That’s where Kerner wrote his senior thesis, a 30-page treatment for a series that follows a military family in 1961 as they live through such political episodes as the Cuban missile crisis, the Kennedy assassination and the Civil rights movement. Twelve years later, as ABC’s VP of dramatic development, Kerner teamed up with Jon Avnet and Steve Tisch to develop what would become the 1984 one-season-wonder, “Call to Glory.”
Kerner had cut his teeth as a negotiator, buyer and seller at the Big Three, working with mentors from across the industry. Formerly president at the Eye, Bob Daly helped Kerner get his start in business affairs at CBS. Later came Charles Engel at Universal and Quinn Martin at QM Productions, from whom Kerner inherited his competitive streak.
“I became hooked with the notion of caring about what the entertainment said, caring about the level of execution, and caring about being No. 1,” he says.
But beyond the wheeling and dealing, Kerner always harbored that deep-seated passion for content creation. It’s what compelled him to develop “Call to Glory,” just as it would compel him to turn down an offer to become the Alphabet’s head of primetime programming.
“If I had taken that job, I would have been on track to be the next entertainment president – it was just that progression,” he says. “But what I really wanted was to learn how to make the product.”
He’d overseen some of the Peacock’s biggest shows of the era, like “Quincy, M.E.” and “The Rockford Files,” but developing his own passion project was just the spark Kerner needed to quit climbing the studio rungs and start his next chapter: producing.
And despite diving into the role with such early feature credits as “Less Than Zero,” “Heat Wave” and “Fried Green Tomatoes,” Kerner never forgot the sensibilities that steered him in the TV trenches.
“TV gave me the desire to follow characters deeper,” he says. “It’s about burrowing in, telling more stories and following characters who just tickle me.”

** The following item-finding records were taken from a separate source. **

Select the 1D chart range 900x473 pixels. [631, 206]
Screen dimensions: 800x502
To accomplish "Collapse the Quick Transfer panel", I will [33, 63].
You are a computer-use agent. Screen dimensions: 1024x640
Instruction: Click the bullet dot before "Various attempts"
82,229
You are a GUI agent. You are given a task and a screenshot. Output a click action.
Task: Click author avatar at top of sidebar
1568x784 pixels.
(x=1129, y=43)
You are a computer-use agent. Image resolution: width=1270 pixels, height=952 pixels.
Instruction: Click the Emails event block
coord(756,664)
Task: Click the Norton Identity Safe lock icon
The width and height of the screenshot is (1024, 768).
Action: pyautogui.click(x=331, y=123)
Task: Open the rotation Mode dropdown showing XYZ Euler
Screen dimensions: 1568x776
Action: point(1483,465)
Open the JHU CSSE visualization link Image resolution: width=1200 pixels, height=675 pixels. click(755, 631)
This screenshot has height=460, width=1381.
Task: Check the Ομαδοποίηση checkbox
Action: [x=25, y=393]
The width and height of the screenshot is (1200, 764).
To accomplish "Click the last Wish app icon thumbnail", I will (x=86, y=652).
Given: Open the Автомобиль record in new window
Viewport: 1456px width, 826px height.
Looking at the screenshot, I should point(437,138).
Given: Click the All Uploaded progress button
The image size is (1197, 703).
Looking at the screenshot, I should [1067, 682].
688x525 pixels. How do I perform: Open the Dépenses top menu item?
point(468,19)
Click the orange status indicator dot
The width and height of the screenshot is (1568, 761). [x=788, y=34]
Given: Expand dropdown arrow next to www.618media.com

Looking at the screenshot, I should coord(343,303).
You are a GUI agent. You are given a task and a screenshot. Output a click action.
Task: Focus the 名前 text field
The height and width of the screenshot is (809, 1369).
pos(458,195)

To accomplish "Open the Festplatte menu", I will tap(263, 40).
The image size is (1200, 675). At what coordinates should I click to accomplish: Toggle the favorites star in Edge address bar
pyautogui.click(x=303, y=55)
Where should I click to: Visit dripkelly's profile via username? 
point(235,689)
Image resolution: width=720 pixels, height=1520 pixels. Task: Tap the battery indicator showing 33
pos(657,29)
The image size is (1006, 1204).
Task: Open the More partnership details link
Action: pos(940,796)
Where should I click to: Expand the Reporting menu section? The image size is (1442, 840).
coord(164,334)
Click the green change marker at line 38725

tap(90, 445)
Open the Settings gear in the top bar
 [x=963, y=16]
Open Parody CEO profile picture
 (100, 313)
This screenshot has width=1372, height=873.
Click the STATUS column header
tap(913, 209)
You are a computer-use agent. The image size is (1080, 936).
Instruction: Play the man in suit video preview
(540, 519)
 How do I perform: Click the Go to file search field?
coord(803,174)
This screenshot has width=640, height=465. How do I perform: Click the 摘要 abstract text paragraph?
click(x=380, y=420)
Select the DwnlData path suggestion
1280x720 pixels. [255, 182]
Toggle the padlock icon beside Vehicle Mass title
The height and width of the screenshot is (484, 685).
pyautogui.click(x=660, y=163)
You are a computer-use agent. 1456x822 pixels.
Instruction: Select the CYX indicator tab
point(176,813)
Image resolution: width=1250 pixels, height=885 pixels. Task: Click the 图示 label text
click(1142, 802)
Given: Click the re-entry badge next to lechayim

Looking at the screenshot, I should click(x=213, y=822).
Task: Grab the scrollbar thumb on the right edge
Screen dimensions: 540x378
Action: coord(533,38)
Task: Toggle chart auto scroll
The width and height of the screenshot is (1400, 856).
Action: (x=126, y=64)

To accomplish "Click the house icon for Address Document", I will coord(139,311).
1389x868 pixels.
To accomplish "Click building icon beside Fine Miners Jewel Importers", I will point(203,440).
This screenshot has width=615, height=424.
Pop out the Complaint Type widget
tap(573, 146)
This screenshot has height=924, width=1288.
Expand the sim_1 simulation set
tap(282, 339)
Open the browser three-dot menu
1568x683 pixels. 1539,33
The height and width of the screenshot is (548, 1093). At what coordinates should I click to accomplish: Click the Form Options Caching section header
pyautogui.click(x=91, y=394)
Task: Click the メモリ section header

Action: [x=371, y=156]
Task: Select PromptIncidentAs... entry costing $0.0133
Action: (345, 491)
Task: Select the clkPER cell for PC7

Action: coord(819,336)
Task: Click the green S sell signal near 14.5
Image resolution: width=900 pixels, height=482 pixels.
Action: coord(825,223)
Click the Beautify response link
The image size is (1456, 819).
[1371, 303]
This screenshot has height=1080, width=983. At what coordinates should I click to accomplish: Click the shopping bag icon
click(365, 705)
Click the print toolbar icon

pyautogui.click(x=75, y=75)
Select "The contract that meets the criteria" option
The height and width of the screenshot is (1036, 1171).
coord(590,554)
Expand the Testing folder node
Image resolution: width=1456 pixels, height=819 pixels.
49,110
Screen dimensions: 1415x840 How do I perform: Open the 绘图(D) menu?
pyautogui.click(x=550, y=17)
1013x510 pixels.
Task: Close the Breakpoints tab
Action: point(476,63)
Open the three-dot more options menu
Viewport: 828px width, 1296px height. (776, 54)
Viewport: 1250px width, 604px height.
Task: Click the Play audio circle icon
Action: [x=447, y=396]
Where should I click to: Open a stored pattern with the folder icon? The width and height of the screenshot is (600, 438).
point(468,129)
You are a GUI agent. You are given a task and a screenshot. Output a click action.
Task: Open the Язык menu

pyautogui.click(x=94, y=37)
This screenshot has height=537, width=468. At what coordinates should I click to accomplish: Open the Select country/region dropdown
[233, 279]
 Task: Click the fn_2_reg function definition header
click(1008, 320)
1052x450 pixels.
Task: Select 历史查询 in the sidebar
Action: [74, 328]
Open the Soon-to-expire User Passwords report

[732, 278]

Another common thread in Kerner’s credits: pics adapted from TV. “Inspector Gadget,” “George of the Jungle” and “The Smurfs” each had their glory days on the smallscreen before hitting theaters and an “ALF” vehicle is coming down the pike.
So why does this blockbuster producer keep circling back to TV development?
“It’s the golden era of television,” Kerner says. “Pound for pound, TV is so far superior to features today. From my point of view, the amount of compelling images, performances and writing dwarfs theatricals in the last five years.”